*Recorded data*.
....
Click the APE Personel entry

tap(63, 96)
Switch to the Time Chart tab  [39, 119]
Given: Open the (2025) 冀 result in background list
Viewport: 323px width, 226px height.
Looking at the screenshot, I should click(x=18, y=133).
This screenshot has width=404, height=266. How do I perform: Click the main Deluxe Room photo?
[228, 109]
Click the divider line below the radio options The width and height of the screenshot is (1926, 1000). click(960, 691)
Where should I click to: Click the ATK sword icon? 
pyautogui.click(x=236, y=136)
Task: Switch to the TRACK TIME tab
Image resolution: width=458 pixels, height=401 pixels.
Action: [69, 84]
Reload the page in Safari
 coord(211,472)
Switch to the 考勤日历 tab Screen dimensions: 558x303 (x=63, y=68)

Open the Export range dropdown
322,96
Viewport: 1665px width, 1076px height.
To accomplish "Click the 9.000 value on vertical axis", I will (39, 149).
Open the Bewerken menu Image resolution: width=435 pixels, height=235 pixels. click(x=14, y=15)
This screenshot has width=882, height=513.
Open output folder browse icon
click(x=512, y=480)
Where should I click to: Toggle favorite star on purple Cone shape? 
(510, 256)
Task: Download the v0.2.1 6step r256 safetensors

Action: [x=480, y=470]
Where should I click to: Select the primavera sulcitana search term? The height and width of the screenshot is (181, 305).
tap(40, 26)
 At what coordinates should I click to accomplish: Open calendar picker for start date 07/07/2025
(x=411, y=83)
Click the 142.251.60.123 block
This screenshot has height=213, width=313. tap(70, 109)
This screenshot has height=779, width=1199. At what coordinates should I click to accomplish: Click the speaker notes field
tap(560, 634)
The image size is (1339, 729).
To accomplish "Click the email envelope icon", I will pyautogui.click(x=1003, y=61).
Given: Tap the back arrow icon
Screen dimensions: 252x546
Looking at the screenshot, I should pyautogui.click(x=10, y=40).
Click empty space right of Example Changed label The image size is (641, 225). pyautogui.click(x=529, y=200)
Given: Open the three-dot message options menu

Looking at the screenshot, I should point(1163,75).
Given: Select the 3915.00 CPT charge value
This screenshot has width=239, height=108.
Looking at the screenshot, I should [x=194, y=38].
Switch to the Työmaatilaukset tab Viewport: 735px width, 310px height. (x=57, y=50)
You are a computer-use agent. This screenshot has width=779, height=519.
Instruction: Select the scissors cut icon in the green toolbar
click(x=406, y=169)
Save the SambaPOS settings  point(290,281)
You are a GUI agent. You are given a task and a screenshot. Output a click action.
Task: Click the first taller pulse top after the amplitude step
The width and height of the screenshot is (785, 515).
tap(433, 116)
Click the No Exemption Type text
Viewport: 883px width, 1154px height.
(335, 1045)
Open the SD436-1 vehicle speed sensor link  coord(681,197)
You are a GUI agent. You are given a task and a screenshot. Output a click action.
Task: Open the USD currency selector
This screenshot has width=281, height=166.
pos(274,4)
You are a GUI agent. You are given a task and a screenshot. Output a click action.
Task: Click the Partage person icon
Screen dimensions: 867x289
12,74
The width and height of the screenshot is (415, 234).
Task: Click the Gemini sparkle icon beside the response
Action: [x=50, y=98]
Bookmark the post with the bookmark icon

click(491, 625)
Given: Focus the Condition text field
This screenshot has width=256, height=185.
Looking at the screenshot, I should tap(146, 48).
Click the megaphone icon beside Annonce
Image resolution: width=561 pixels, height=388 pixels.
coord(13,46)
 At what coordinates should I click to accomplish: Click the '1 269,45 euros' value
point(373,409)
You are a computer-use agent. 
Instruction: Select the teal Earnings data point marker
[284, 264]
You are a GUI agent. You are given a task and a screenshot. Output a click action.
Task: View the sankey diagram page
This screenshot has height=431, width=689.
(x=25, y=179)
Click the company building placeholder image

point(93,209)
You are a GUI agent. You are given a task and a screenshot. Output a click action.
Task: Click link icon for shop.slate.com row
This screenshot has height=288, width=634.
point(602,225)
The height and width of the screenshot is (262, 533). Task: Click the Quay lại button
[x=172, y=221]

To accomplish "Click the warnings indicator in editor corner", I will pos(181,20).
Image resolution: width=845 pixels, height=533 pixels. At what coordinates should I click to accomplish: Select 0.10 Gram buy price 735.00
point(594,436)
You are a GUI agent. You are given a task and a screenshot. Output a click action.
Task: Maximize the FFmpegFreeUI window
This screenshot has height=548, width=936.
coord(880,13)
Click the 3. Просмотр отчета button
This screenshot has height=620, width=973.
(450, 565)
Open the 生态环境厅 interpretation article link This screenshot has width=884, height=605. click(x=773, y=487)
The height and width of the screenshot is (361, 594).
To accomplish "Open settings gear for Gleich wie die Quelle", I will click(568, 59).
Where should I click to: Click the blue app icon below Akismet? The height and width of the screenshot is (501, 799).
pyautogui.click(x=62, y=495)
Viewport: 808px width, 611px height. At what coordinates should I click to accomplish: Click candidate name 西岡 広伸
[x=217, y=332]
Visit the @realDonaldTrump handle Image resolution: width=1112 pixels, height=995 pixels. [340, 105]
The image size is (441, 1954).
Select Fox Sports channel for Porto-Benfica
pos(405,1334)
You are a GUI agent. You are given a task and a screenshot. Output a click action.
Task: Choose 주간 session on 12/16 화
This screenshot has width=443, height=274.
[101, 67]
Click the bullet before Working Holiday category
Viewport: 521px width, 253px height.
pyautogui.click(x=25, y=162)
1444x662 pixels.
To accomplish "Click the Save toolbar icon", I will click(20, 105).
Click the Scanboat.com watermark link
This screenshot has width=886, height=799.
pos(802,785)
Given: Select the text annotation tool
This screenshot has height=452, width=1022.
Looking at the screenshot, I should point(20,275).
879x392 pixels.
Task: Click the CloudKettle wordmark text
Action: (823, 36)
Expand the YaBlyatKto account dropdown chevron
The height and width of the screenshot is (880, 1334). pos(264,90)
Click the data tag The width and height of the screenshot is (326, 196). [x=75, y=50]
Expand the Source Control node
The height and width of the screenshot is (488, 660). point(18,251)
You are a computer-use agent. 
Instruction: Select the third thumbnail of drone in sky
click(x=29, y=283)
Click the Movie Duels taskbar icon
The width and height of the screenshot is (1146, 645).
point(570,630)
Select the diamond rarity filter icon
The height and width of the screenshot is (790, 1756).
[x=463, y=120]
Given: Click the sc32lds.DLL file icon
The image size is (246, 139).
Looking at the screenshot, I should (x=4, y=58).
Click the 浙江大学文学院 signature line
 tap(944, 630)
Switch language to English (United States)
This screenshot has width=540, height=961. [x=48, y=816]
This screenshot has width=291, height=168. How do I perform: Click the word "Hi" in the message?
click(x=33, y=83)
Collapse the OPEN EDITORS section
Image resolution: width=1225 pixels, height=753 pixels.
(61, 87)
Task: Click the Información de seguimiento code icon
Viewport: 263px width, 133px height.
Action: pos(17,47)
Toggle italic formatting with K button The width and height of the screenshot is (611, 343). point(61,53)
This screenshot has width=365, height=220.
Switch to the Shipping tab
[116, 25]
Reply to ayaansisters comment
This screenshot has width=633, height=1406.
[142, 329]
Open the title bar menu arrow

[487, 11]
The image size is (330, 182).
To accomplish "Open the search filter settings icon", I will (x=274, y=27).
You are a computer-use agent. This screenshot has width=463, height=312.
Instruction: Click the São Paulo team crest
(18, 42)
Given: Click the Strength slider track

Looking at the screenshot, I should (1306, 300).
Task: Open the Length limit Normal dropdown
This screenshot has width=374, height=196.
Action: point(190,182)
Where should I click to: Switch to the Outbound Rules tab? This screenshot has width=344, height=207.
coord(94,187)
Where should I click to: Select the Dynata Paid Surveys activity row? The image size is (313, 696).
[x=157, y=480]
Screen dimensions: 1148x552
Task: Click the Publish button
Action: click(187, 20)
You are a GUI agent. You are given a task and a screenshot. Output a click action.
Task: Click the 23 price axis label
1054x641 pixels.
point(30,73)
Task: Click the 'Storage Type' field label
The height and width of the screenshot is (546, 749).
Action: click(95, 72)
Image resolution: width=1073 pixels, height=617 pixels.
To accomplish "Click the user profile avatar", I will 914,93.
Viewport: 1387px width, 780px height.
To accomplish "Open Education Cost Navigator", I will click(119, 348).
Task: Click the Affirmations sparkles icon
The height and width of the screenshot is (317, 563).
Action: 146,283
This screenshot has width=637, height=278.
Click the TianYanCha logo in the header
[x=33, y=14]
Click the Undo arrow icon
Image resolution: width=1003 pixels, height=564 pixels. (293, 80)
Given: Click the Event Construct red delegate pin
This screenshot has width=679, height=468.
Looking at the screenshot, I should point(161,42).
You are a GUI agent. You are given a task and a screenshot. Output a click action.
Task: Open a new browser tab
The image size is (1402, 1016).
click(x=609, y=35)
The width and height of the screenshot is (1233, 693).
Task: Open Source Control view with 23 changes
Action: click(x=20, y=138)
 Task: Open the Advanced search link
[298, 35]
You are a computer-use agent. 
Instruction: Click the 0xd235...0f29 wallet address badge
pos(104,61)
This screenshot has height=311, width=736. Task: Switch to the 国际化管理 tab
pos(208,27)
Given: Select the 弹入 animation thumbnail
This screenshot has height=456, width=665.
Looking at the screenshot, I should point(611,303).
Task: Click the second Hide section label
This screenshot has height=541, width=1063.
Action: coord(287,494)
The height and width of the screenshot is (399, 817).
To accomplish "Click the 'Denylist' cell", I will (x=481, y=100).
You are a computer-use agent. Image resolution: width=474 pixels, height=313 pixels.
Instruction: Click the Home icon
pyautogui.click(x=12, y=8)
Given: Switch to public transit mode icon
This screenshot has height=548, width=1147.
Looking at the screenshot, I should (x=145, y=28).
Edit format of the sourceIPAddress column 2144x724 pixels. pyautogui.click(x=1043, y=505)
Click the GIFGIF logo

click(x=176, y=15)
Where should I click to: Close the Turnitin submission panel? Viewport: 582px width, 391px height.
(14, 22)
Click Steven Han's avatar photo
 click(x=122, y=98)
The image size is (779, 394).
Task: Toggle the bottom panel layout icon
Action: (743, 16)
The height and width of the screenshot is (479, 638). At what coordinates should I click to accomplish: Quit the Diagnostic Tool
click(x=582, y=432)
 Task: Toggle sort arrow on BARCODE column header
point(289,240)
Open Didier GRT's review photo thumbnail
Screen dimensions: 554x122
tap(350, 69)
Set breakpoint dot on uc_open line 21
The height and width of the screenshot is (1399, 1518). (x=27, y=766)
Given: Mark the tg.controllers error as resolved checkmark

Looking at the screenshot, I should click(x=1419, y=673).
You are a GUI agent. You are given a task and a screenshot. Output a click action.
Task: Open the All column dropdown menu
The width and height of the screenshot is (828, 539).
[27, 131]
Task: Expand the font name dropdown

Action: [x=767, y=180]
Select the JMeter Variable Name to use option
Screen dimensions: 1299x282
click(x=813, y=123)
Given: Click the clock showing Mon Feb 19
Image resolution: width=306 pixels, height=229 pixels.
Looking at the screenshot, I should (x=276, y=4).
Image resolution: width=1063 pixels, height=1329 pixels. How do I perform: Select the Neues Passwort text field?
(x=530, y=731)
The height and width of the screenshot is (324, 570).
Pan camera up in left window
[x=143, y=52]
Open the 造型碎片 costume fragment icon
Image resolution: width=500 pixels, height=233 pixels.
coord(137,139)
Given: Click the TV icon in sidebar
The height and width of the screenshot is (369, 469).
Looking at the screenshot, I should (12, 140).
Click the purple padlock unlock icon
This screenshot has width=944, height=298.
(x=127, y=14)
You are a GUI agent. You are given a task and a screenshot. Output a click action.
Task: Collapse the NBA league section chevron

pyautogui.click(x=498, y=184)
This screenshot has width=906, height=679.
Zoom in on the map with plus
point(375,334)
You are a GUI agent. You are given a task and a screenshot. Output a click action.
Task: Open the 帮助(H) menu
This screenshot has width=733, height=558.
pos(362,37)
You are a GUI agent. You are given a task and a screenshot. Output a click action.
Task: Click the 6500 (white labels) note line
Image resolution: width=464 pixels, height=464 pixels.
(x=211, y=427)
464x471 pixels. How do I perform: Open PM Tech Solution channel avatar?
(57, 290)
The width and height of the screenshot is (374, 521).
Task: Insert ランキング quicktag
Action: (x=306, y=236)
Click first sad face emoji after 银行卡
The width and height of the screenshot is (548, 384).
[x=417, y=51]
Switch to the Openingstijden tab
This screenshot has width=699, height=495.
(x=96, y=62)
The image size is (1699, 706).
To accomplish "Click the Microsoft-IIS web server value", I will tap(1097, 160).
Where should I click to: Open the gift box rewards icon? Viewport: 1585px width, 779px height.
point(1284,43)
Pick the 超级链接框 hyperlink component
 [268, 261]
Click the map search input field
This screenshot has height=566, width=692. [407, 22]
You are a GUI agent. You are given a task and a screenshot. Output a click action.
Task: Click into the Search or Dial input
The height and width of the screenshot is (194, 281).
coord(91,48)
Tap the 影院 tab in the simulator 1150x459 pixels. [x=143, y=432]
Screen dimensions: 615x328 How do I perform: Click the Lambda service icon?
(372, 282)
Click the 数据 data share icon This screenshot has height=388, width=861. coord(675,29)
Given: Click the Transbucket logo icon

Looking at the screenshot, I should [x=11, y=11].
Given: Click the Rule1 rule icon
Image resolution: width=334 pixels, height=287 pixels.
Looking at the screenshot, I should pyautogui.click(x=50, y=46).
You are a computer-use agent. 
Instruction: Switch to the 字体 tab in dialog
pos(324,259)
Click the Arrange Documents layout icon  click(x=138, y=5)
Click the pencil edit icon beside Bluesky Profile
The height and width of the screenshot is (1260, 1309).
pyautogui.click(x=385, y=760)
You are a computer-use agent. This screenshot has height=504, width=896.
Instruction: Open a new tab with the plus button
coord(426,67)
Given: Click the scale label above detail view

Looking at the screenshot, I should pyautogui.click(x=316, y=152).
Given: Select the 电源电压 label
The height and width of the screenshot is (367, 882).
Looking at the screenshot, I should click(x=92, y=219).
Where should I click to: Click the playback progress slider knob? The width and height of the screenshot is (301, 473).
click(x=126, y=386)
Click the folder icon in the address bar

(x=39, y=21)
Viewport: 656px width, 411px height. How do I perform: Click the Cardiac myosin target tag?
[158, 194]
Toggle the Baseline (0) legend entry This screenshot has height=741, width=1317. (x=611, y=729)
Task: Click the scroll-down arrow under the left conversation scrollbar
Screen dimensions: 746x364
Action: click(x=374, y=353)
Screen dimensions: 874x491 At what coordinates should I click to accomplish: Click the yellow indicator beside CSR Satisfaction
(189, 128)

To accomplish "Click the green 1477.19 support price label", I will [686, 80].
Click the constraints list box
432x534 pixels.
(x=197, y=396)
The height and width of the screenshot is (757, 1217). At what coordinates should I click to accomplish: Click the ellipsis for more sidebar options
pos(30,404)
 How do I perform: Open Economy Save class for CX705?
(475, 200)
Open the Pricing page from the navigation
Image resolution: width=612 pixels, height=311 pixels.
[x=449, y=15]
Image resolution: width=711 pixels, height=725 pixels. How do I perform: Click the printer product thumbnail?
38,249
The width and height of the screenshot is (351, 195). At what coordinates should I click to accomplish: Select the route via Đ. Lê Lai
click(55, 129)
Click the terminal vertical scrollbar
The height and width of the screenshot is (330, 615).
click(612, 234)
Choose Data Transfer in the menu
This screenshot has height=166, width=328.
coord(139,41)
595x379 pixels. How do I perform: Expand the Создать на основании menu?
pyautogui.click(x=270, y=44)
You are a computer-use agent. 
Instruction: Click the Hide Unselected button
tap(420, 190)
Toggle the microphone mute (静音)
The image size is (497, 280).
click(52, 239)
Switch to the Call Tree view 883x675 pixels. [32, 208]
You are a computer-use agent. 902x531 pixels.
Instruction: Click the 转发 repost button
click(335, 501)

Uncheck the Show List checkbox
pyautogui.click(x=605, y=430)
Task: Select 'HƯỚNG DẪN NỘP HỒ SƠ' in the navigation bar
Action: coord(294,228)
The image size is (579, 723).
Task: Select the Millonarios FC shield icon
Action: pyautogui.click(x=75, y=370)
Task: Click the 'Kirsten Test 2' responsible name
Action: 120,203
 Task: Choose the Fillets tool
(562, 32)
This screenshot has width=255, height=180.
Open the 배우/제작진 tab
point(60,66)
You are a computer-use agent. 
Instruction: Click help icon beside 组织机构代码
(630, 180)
....
*Requirement*.
Which lines begin with the one containing "Switch to the Openingstijden tab" and run through the one containing "should pyautogui.click(x=316, y=152)."? Repeat them without any change.

*Result of the exercise*.
Switch to the Openingstijden tab
This screenshot has width=699, height=495.
(x=96, y=62)
The image size is (1699, 706).
To accomplish "Click the Microsoft-IIS web server value", I will tap(1097, 160).
Where should I click to: Open the gift box rewards icon? Viewport: 1585px width, 779px height.
point(1284,43)
Pick the 超级链接框 hyperlink component
 [268, 261]
Click the map search input field
This screenshot has height=566, width=692. [407, 22]
You are a GUI agent. You are given a task and a screenshot. Output a click action.
Task: Click into the Search or Dial input
The height and width of the screenshot is (194, 281).
coord(91,48)
Tap the 影院 tab in the simulator 1150x459 pixels. [x=143, y=432]
Screen dimensions: 615x328 How do I perform: Click the Lambda service icon?
(372, 282)
Click the 数据 data share icon This screenshot has height=388, width=861. coord(675,29)
Given: Click the Transbucket logo icon

Looking at the screenshot, I should [x=11, y=11].
Given: Click the Rule1 rule icon
Image resolution: width=334 pixels, height=287 pixels.
Looking at the screenshot, I should pyautogui.click(x=50, y=46).
You are a computer-use agent. 
Instruction: Switch to the 字体 tab in dialog
pos(324,259)
Click the Arrange Documents layout icon  click(x=138, y=5)
Click the pencil edit icon beside Bluesky Profile
The height and width of the screenshot is (1260, 1309).
pyautogui.click(x=385, y=760)
You are a computer-use agent. This screenshot has height=504, width=896.
Instruction: Open a new tab with the plus button
coord(426,67)
Given: Click the scale label above detail view

Looking at the screenshot, I should pyautogui.click(x=316, y=152).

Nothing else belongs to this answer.